# Pow Gloves vs Grenade Gloves



## funner (Apr 26, 2008)

Here are the new gloves from POW: YouTube - Pow Gloves 2010-2011 Winter Product Checkout | SIA Tradeshow Denver and Grenade: YouTube - Grenade Gloves 2010-2011 | SIA Tradeshow Denver for the year 2011. Which gloves are better? What kind of gloves do you wear?


----------



## jimster716 (Feb 11, 2009)

I have the POW Royal gloves and I've been impressed. I have Burton and Dakine Gore-tex gloves and prefer the POW's. The goatskin leather is supple and the fit is just right for me. The leather and fit allow for more precise dexterity. The only complaint is less than stellar breathability resulting in moisture build-up within even with the nylon fabric on the top of the fingers. And if you take them off for lunch outside, they'll freeze stiff resulting in sticking your hands into a really cold glove. But once on for a bit, the suppleness returns. I've used these for about 20 days and they've held up.

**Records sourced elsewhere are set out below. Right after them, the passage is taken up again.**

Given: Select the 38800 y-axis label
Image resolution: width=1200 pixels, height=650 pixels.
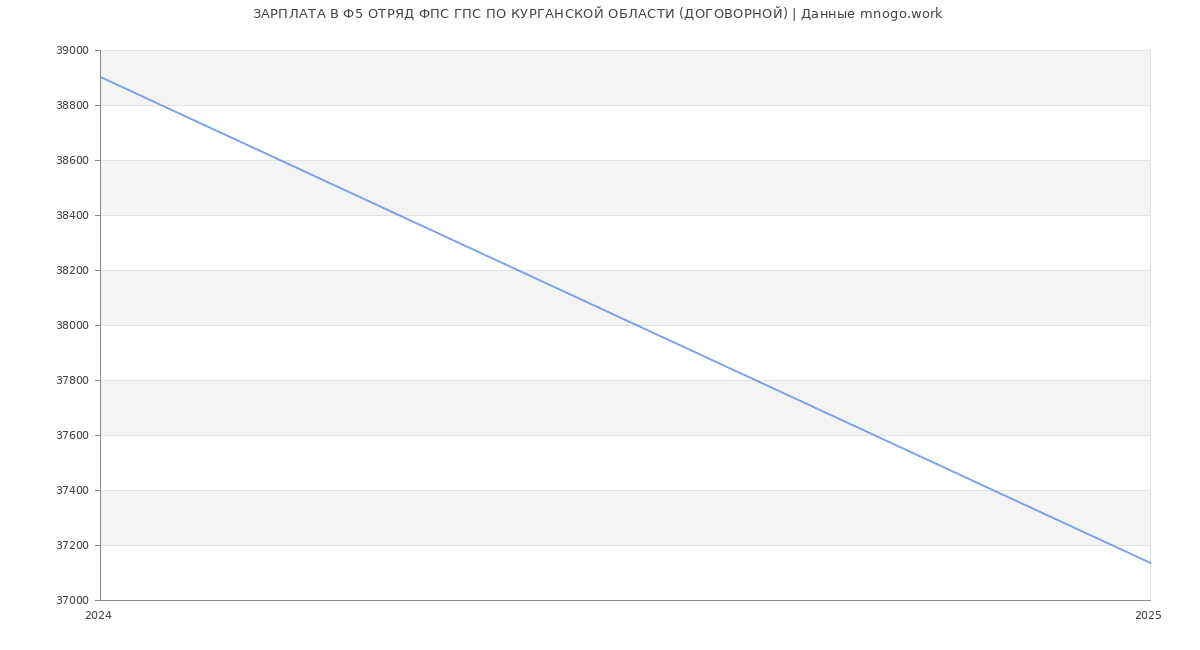Looking at the screenshot, I should tap(72, 106).
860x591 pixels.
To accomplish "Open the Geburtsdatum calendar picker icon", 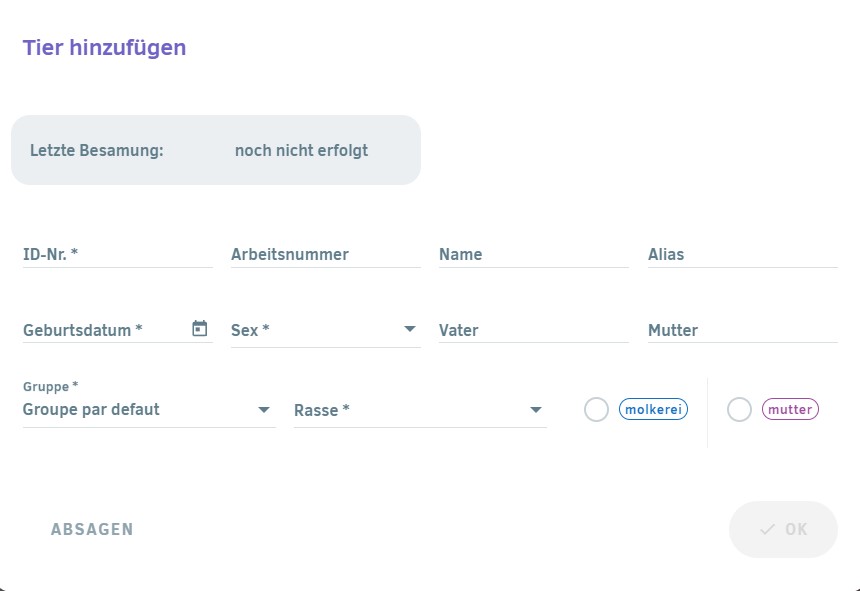I will click(x=200, y=328).
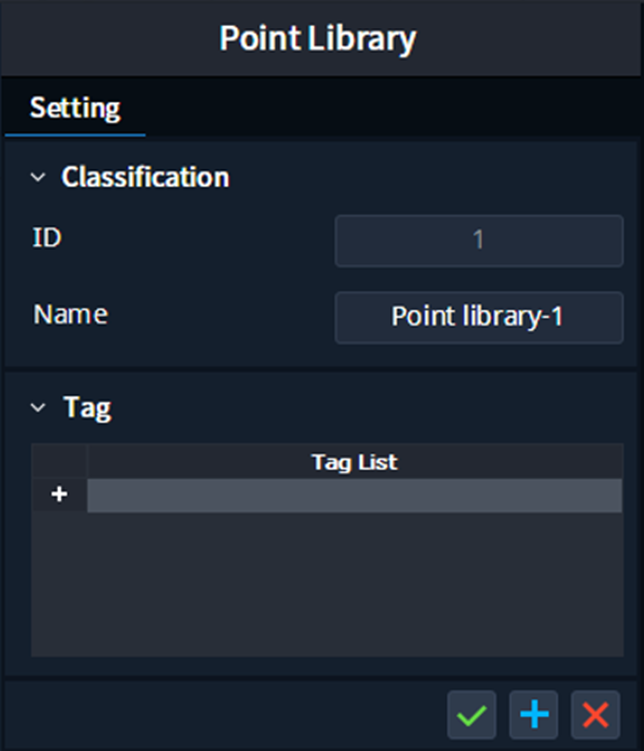Confirm with the green checkmark icon
The height and width of the screenshot is (751, 644).
(472, 715)
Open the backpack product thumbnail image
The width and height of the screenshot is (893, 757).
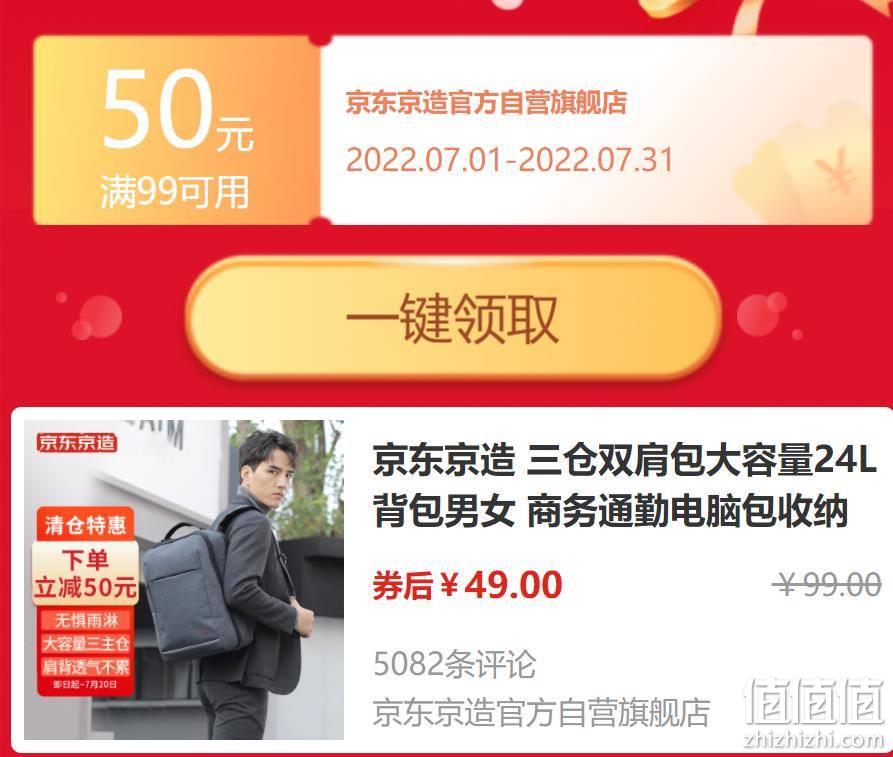coord(184,580)
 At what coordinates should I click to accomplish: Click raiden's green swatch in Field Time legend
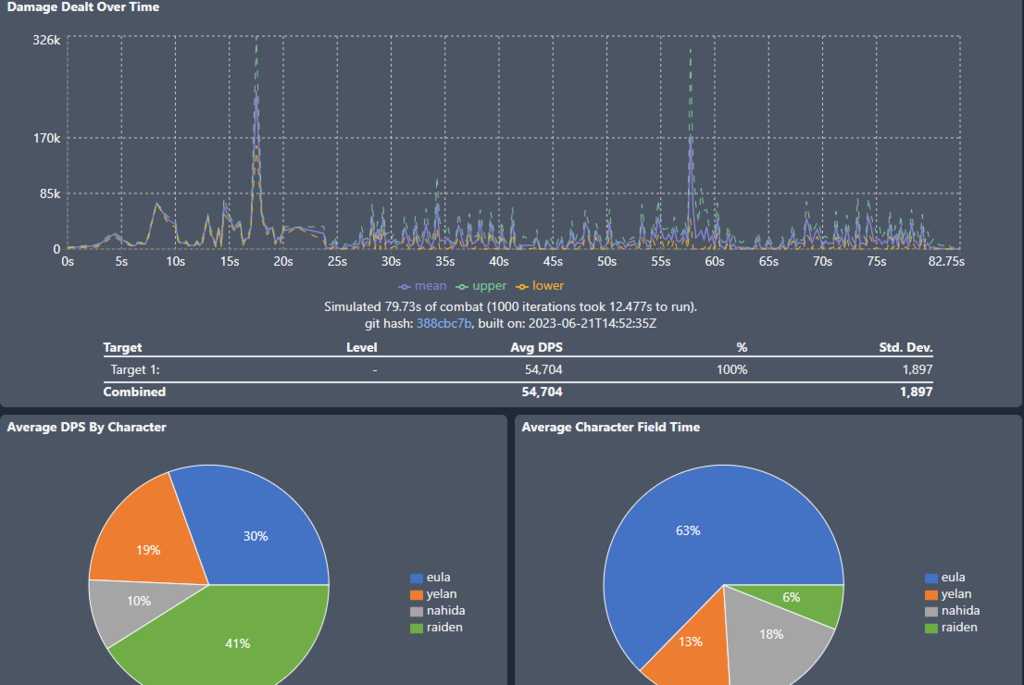[932, 627]
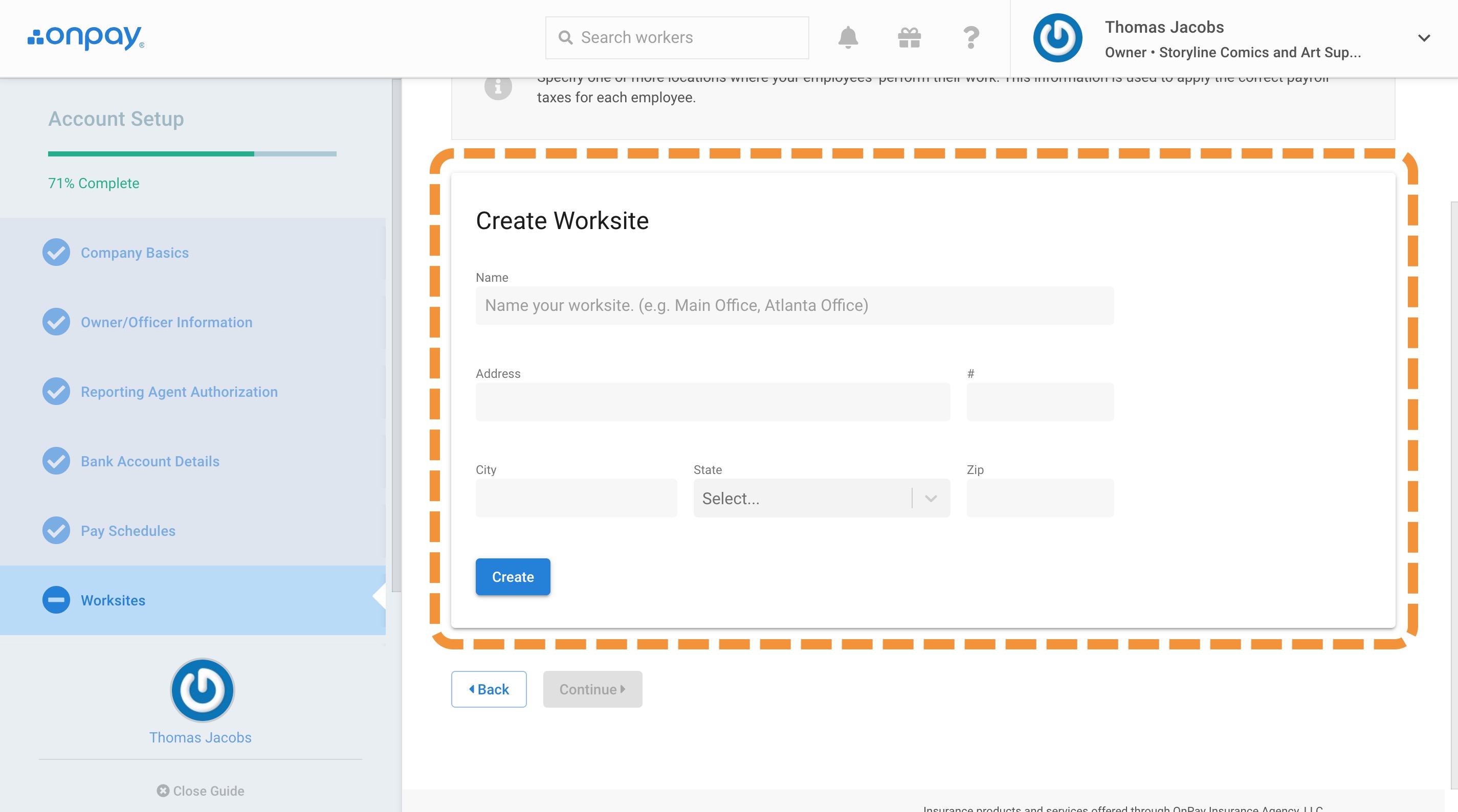Open the State select dropdown
The width and height of the screenshot is (1458, 812).
click(804, 498)
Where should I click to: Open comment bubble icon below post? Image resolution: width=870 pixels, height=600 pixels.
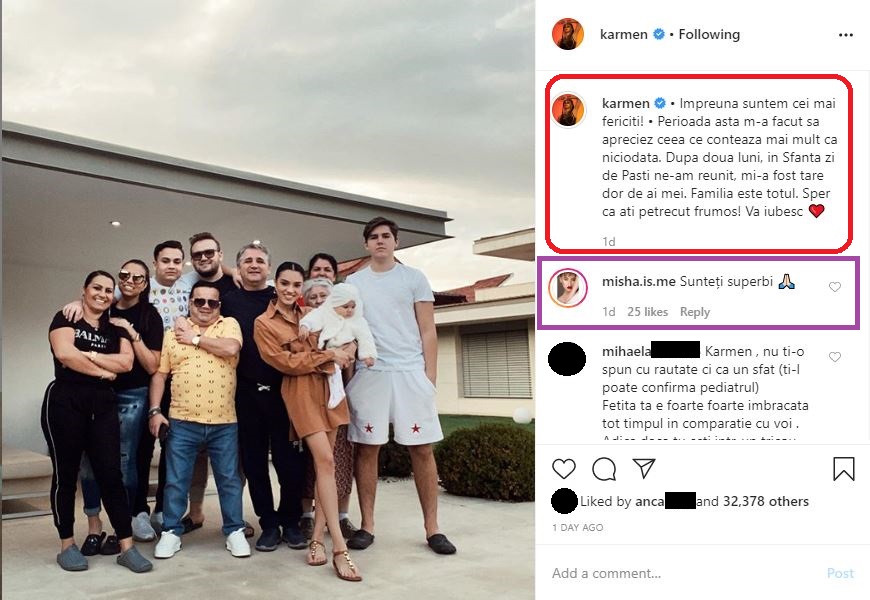[604, 468]
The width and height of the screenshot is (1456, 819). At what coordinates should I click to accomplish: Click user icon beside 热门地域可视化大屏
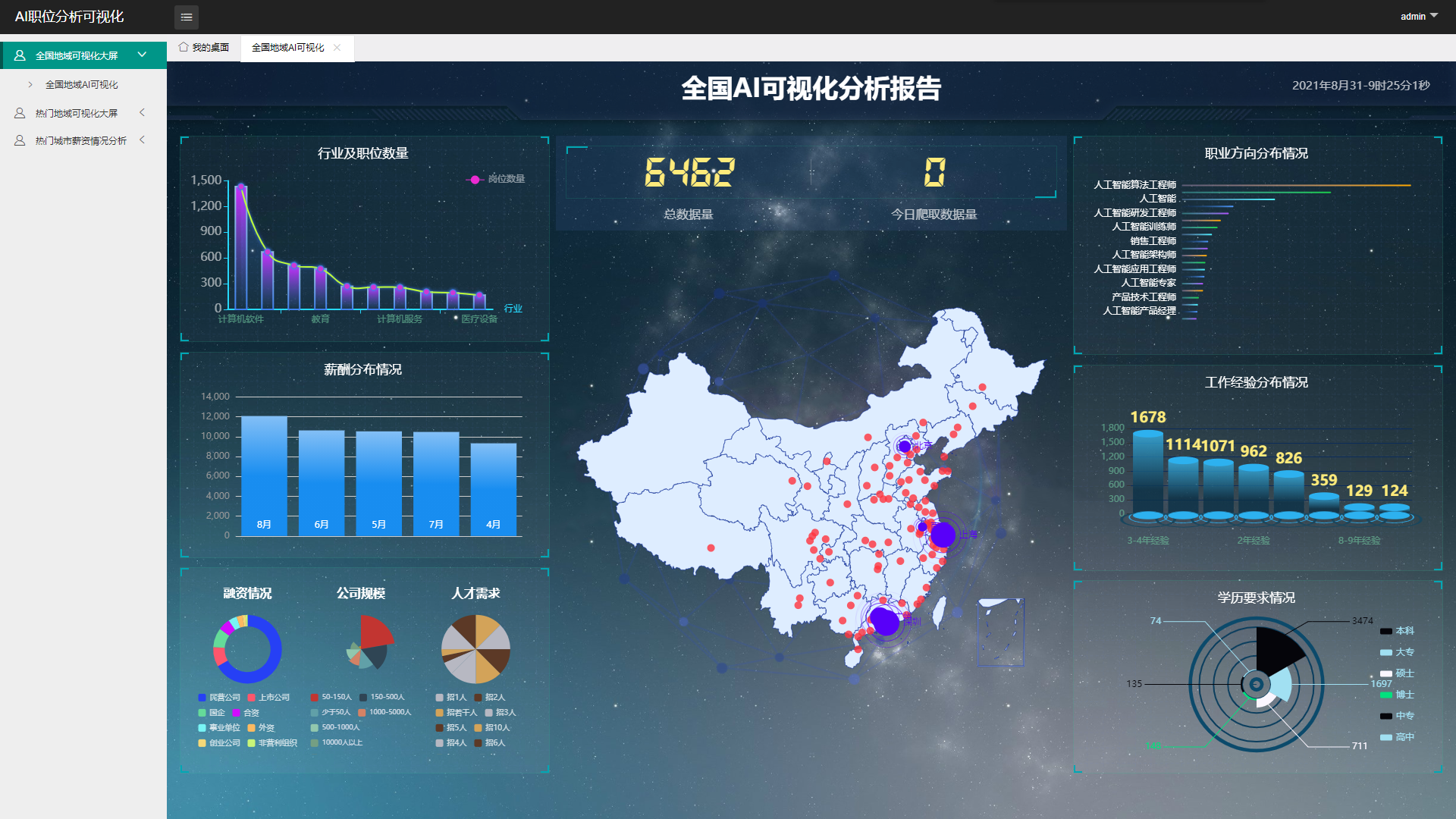pyautogui.click(x=20, y=113)
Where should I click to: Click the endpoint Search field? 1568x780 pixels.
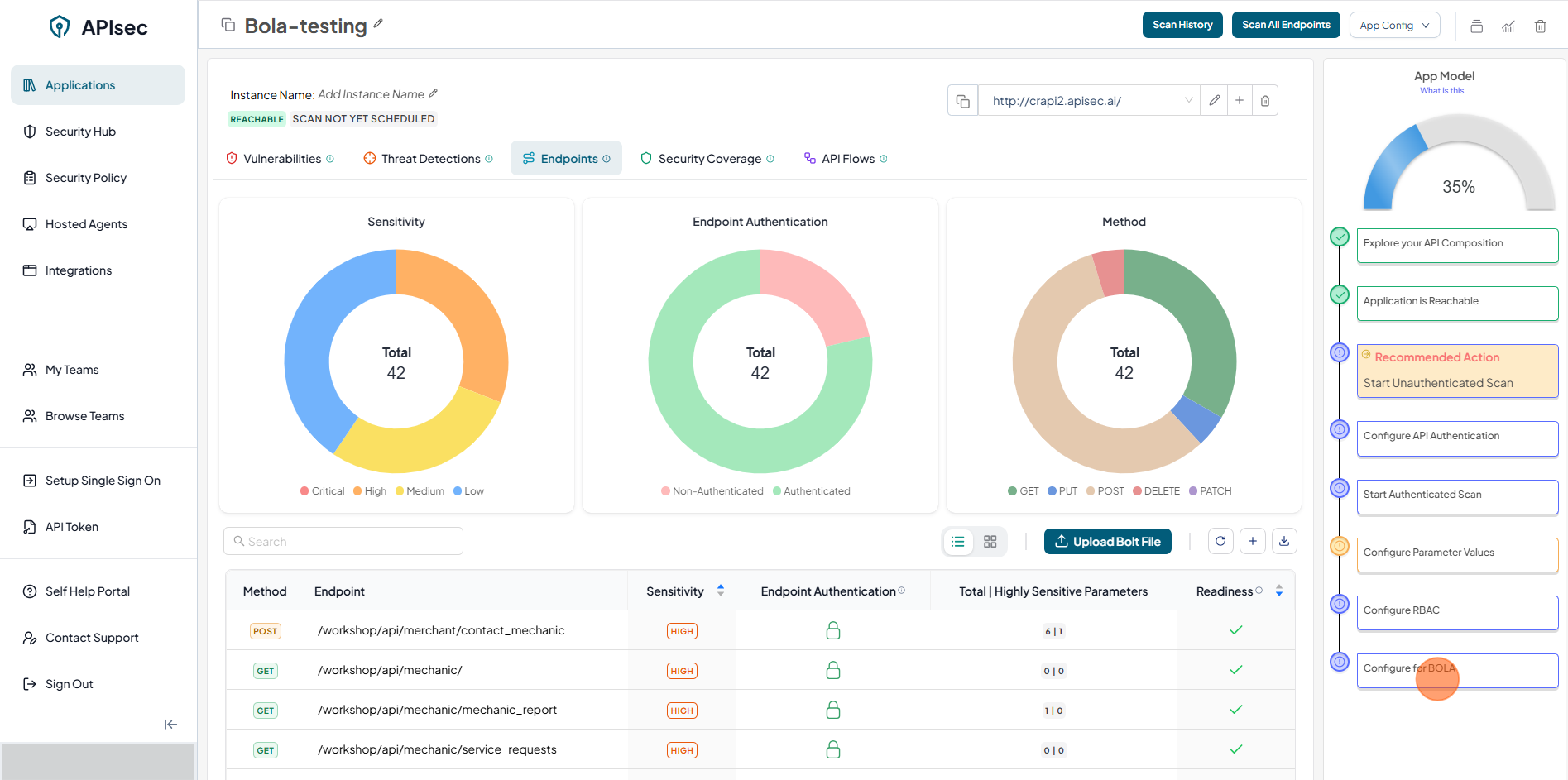click(343, 542)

There are a couple of nicks from my board edge but no punctures...I'm confident they'll last me for the season upon which I'll order a new pair for next.

I haven't owned a pair of Grenades and I've steered clear because of what others have consistently said about the lack of durability. The Grenades seem to be more about design/steeze and flavor of the month popularity but others may have a completely different opinion.


----------



## Extremo (Nov 6, 2008)

I know grenade gloves suck super bad so I'd put my $$ on the POW (even though I know nothing about them) But I met DK at loon a few years ago so I'll buy some cheap grenades for some spring time shredding to help the dirtbag out.


----------



## Guest (Feb 22, 2010)

The pows look pretty sick. Are any of them very warm though? They all look like straight pipe gloves.


----------



## LoganCormier (Jul 12, 2009)

I'd go with the POW's, I'm not a big fan of Grenade.


----------



## say chi sin lo (Oct 15, 2009)

Grenade gloves were the worse investment I made as far as snowboarding gear goes. They run a tad smaller I think, and they're narrow. So if you wear wrist guards, forget it. I normally wear small-medium gloves, but I have a large grenade gloves and they still feel small on me. I wear wrist guards, getting them on is quite an accomplishment. 

Finally, they suck in the snow. I have the "Standard Issue mittens over fingers" gloves. If you go mitten mode all day, then it works well. Nice, comfy, dry, and toasty. But if you uncap the mittens, then functionality goes to hell. The fingers of these gloves are not waterproof at all! My fingers were damn near soaked halfway into the day.

I am so disappointed, I seriously think the ghetto brand from your local gas station work better than these.


----------